## Short exercise
Swap "GUI agent" for "screen agent" and write out the entries again, otherwise unchanged, starting with the line containing "Where should I" and going on through the end of the entries. Include only those lines, and leave the pictures out.

## Listing
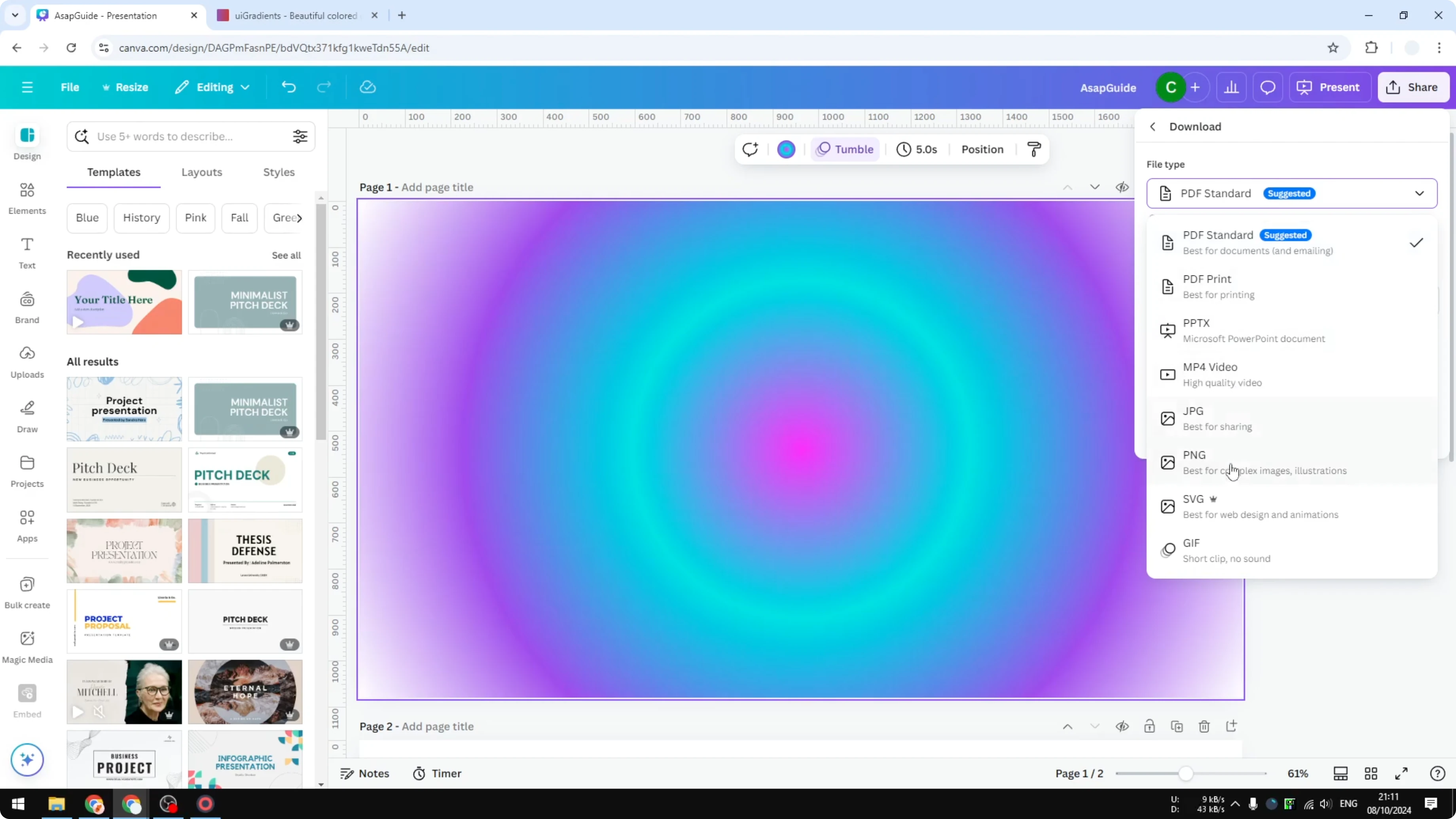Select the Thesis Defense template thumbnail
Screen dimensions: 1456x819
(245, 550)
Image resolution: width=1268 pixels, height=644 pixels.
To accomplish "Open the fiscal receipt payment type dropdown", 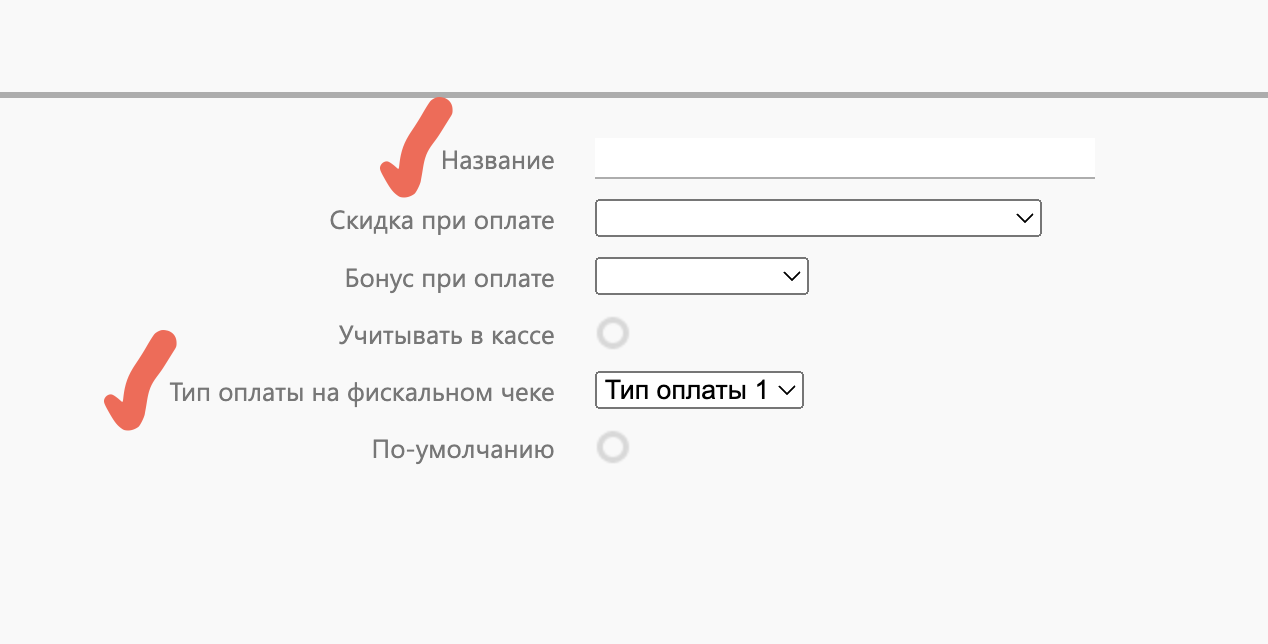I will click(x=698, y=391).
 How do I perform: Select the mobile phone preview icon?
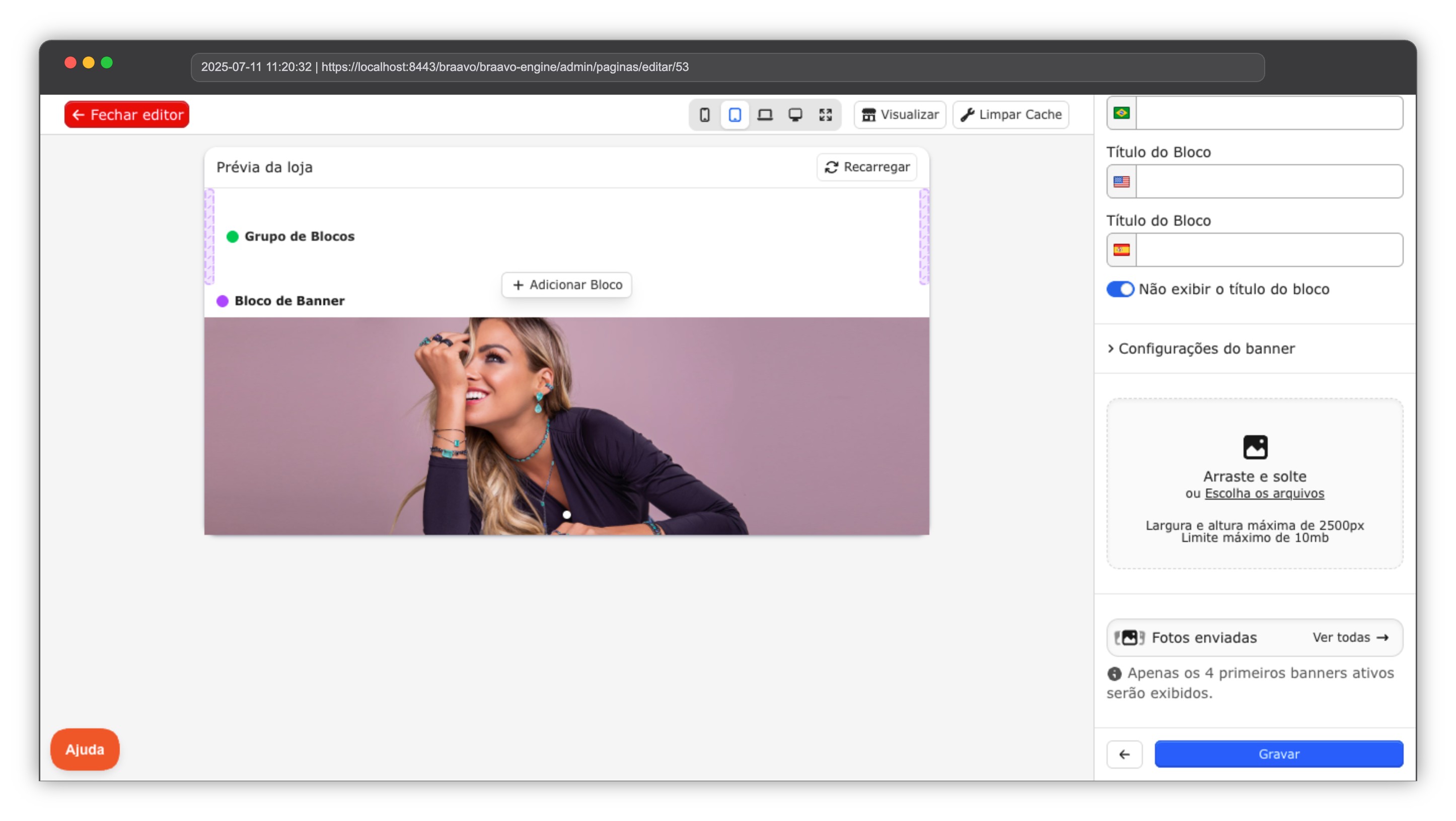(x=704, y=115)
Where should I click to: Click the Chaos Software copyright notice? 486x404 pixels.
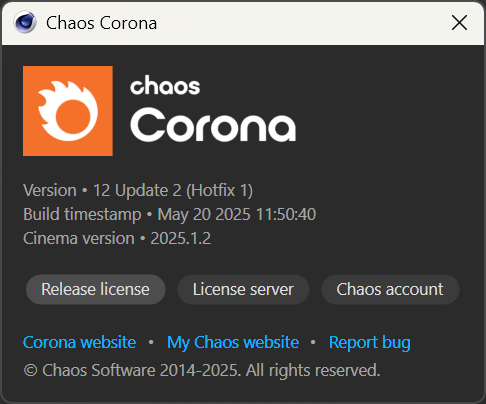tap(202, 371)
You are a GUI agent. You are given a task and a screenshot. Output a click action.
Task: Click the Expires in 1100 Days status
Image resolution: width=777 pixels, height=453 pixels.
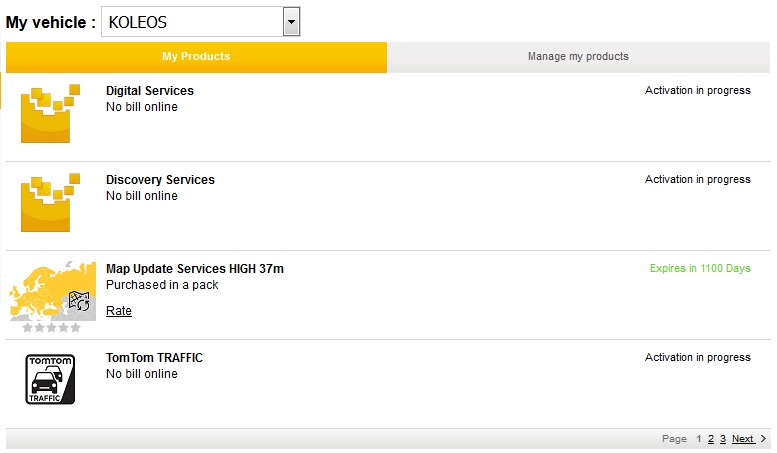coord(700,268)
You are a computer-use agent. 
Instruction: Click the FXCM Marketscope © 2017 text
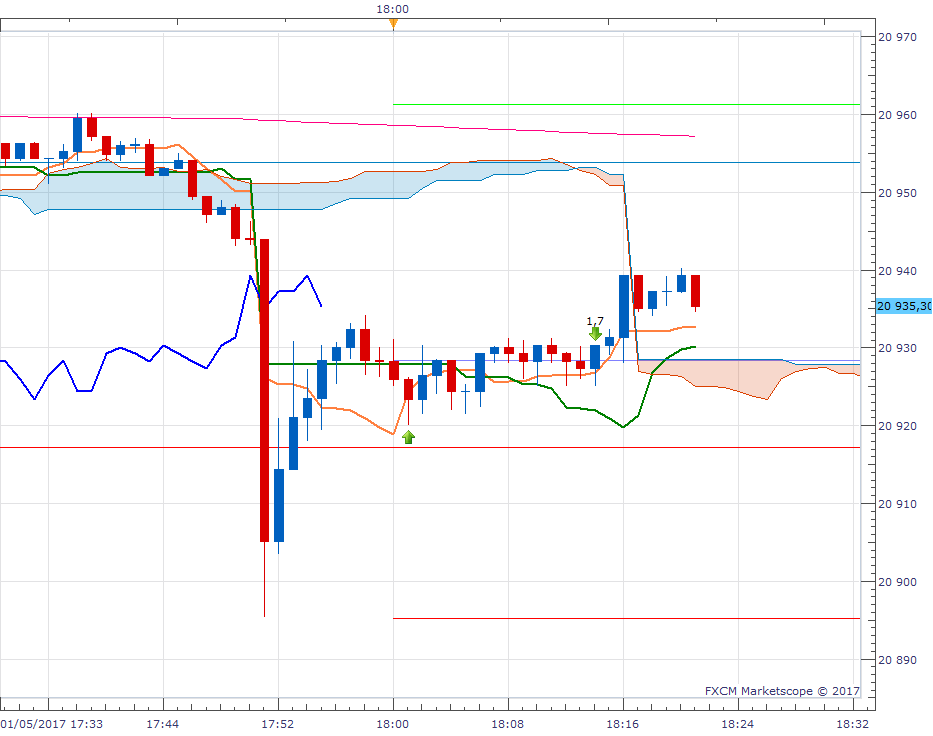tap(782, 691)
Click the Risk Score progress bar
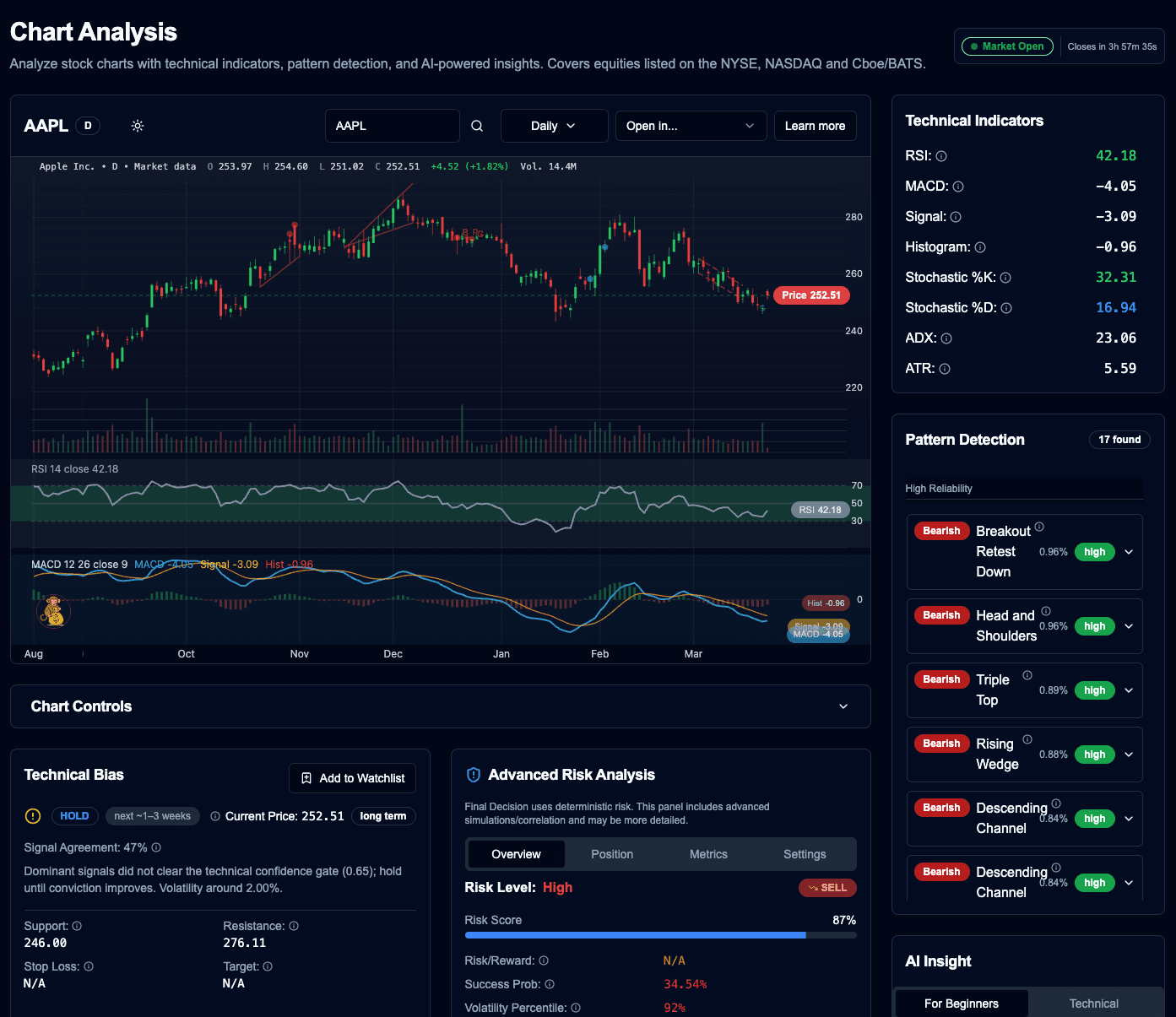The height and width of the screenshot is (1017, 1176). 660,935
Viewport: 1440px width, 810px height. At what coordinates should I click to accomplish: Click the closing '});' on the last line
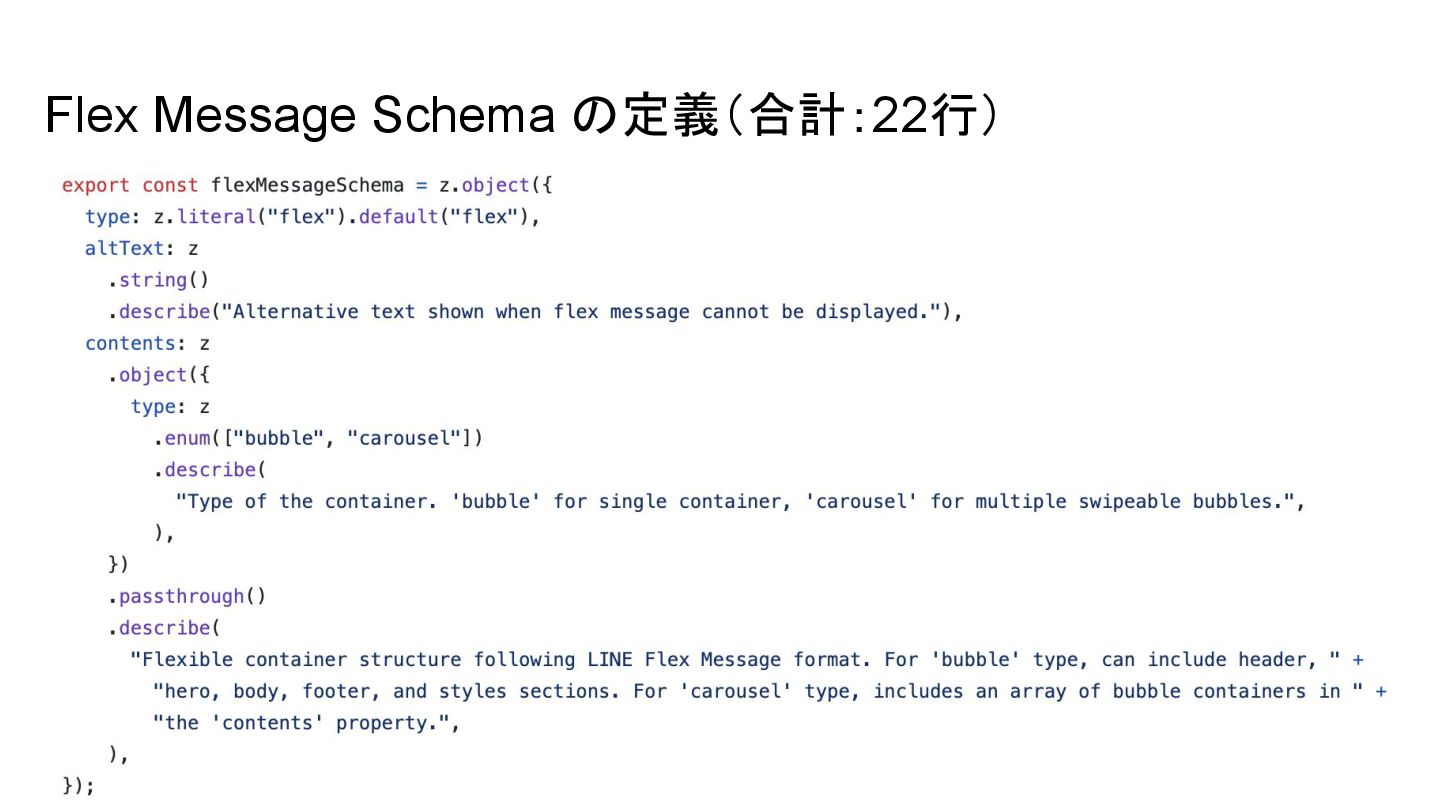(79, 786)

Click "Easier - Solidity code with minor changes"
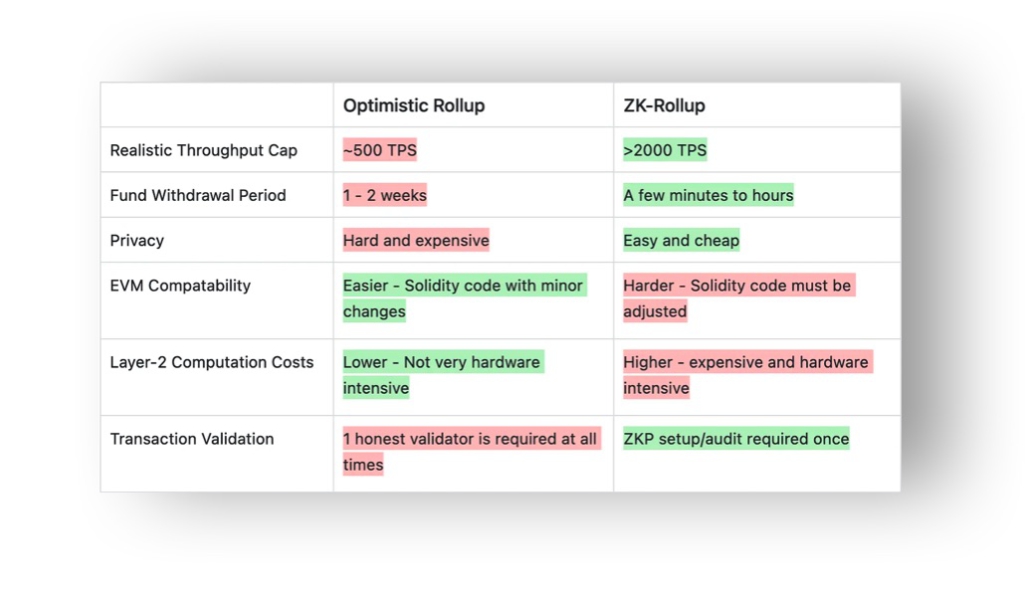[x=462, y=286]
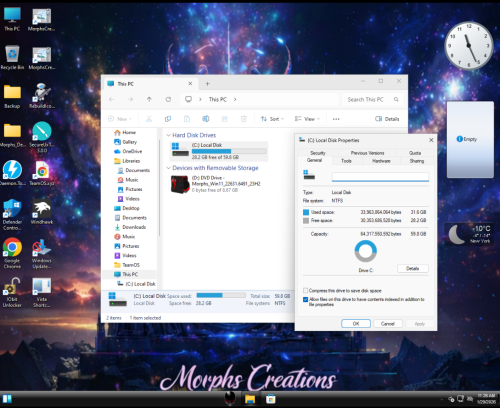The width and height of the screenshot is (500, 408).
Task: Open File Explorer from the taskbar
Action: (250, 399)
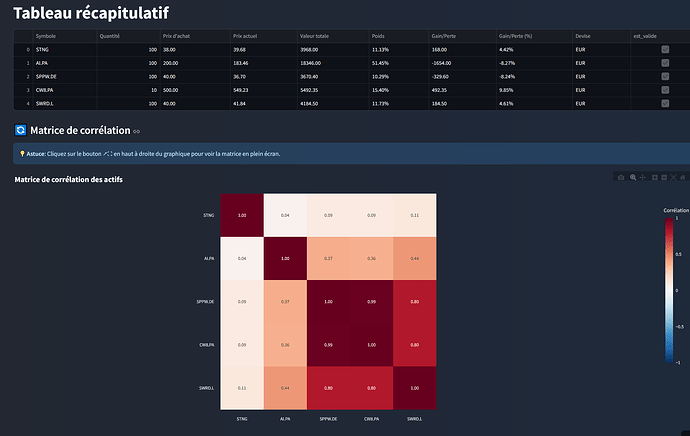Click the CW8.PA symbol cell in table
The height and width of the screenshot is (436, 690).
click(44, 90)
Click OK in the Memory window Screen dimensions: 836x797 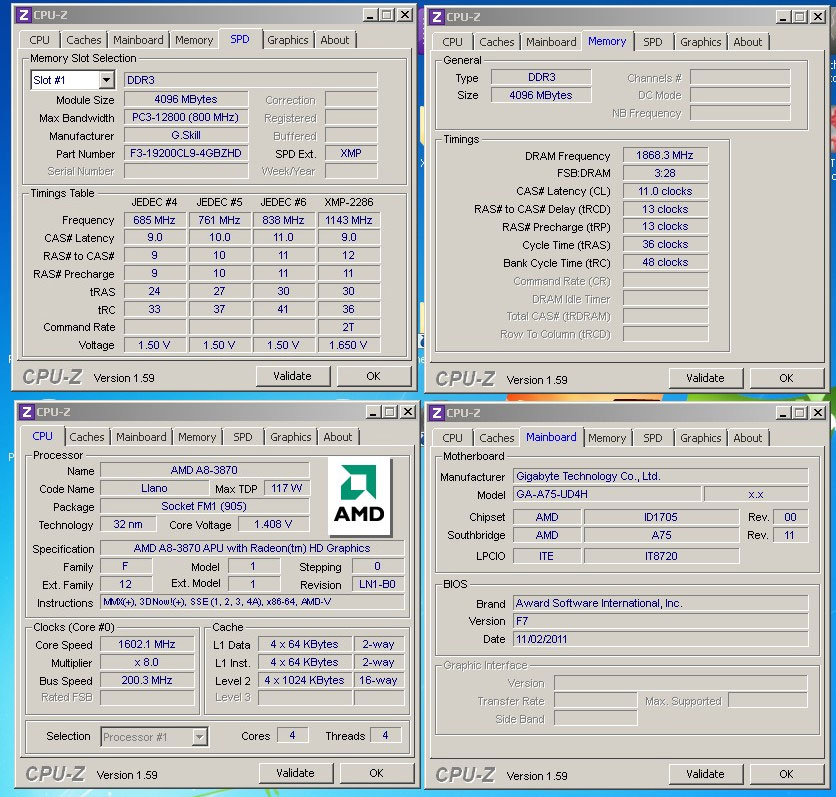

## Response to this exercise
Where should I click to: Click the Chaos Software copyright notice? 486x404 pixels.
tap(202, 371)
You are a screen agent. You are given a task and a screenshot. Output a click action.
Task: Click the Expires in 1100 Days status
Image resolution: width=777 pixels, height=453 pixels.
coord(700,268)
You are a computer-use agent. 
Instruction: Click the FXCM Marketscope © 2017 text
tap(782, 691)
Click the Risk Score progress bar
The height and width of the screenshot is (1017, 1176). 660,935
Viewport: 1440px width, 810px height. At what coordinates should I click to accomplish: Click the closing '});' on the last line
(79, 786)

Click "Easier - Solidity code with minor changes"
[x=462, y=286]
The width and height of the screenshot is (500, 408).
Task: Open File Explorer from the taskbar
Action: (250, 399)
Click the CW8.PA symbol cell in table
The height and width of the screenshot is (436, 690).
click(44, 90)
Click OK in the Memory window Screen dimensions: 836x797 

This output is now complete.